The South Korean government's foreign exchange intervention (primarily selling USD to defend the won's value) is a sensitive issue that can raise concerns about designation as a currency manipulator by the United States. However, as of November 2025, while there is a risk of designation, it remains low.1. U.S. Treasury’s Currency Manipulator Criteria (Three Key Thresholds)The U.S. Treasury evaluates major trading partners’ exchange rate policies in its semi-annual report. A country is designated as a currency manipulator only if all three of the following criteria are met:
- Bilateral trade surplus with the U.S.: Exceeding $15 billion.
- Current account surplus: Greater than 3% of GDP.
- Persistent, one-sided intervention in the foreign exchange market: Net purchases of foreign currency for at least 8 out of 12 months, amounting to more than 2% of GDP.
If two or more criteria are met, the country is placed on the Monitoring List.
- Manipulator designation → potential sanctions (e.g., trade negotiation pressure, tariff increases).
- Monitoring List → heightened scrutiny only.
2. South Korea’s Current Status (Based on First Half of 2025)
- Trade surplus with the U.S.: ~$66 billion → Meets criterion.
- Current account surplus: 5.3% of GDP → Meets criterion.
- FX intervention: Does not yet meet criterion (limited in scale and direction—selling USD, not buying).
As a result, South Korea met two criteria and was re-added to the Monitoring List in the June 2025 Treasury report. However, since all three were not met, it avoided manipulator designation.
Despite recent sharp won depreciation (reaching the 1,470 KRW/USD level in November), the Bank of Korea’s interventions—both verbal and actual USD sales—continue. So far, they remain within acceptable bounds, but the U.S. is closely watching.

_____

TASKS TO CARRY OUT.
(a) Edit the currency manipulator overview from "The South Korean" to "Exceeding $15 billion.", changing "semi-annual report" to "twice-yearly report".
(b) According to the currency manipulator overview, what was South Korea's current account surplus as a share of GDP in the first half of 2025?
(c) What are the criteria that, according to the currency manipulator overview, the U.S. Treasury requires a country to meet before designating it a currency manipulator?
Nothing in the listing is needed here.

(Saved data entries)
_____

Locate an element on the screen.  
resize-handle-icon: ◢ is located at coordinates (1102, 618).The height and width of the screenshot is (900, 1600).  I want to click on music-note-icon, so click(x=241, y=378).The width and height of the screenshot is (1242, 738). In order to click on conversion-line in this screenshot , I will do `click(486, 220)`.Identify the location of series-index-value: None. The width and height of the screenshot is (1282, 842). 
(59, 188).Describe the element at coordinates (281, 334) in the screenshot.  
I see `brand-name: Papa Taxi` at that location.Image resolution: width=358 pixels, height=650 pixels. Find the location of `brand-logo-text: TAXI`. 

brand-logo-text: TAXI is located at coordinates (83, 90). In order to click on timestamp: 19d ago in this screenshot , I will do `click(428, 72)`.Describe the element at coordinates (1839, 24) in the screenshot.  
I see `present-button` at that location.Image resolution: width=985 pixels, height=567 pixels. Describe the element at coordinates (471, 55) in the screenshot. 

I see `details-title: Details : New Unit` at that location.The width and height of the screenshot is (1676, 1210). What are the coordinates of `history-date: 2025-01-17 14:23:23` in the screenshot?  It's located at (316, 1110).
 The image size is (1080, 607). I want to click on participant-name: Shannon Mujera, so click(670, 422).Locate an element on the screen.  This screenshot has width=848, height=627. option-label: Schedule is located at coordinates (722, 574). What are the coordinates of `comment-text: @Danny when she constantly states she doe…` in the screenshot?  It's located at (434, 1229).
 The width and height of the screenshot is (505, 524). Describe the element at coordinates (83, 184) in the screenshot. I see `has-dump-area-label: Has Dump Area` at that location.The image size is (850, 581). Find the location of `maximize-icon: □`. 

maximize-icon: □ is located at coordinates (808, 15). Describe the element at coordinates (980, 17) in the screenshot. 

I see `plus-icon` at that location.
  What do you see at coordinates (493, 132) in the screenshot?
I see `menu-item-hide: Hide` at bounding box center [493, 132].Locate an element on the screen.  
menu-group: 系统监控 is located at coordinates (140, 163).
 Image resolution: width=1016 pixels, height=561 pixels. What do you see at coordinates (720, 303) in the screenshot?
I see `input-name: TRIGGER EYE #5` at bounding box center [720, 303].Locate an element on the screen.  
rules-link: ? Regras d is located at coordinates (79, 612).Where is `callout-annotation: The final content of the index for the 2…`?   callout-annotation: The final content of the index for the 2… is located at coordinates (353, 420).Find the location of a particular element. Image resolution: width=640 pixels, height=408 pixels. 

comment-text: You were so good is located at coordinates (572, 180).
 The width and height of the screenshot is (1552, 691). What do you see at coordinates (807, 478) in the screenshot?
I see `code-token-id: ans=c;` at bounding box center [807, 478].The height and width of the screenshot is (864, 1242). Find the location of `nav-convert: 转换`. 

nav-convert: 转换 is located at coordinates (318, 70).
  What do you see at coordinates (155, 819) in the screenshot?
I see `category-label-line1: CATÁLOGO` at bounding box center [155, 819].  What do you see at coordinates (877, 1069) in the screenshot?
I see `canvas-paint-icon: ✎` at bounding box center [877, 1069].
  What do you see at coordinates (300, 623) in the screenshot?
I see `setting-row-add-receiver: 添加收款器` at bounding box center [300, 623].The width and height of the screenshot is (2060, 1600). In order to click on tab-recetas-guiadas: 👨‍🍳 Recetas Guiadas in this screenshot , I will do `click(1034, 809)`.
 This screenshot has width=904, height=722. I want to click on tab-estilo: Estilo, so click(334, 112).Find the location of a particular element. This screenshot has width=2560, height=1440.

_____

SOLUTIONS PER TASK.
(a)
The South Korean government's foreign exchange intervention (primarily selling USD to defend the won's value) is a sensitive issue that can raise concerns about designation as a currency manipulator by the United States. However, as of November 2025, while there is a risk of designation, it remains low.1. U.S. Treasury’s Currency Manipulator Criteria (Three Key Thresholds)The U.S. Treasury evaluates major trading partners’ exchange rate policies in its twice-yearly report. A country is designated as a currency manipulator only if all three of the following criteria are met:
- Bilateral trade surplus with the U.S.: Exceeding $15 billion.

(b) 5.3% of GDP.

(c)
- Bilateral trade surplus with the U.S. exceeding $15 billion
- Current account surplus greater than 3% of GDP
- Persistent, one-sided intervention in the foreign exchange market: net purchases of foreign currency for at least 8 out of 12 months, amounting to more than 2% of GDP